### Records held in a dataset
◆ ◆ ◆ ◆ ◆

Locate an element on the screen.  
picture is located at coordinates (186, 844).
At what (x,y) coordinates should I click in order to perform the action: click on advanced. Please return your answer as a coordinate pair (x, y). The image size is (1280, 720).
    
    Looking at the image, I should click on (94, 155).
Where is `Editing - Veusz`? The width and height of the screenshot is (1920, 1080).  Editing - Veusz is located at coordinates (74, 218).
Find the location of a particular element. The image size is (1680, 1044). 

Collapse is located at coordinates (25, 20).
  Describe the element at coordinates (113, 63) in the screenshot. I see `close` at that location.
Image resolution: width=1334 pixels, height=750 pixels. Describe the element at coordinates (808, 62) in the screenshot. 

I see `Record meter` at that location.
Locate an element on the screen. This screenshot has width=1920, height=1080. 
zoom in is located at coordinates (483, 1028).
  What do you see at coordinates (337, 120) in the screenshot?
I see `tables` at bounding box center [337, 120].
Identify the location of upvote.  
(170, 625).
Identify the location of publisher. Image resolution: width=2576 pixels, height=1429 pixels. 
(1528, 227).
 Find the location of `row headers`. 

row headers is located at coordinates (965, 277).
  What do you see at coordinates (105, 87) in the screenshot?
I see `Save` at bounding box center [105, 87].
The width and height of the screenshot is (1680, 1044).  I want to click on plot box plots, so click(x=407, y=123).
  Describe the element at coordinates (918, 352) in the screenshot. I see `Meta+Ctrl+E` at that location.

◆ ◆ ◆ ◆ ◆

### What you have to do
Locate every row that contains the word "Find", matching uppercase and lowercase letters exactly, and copy each of those rows.

### Finished answer
Find the location of a particular element. The image size is (1680, 1044). 
 Find the location of `row headers`. 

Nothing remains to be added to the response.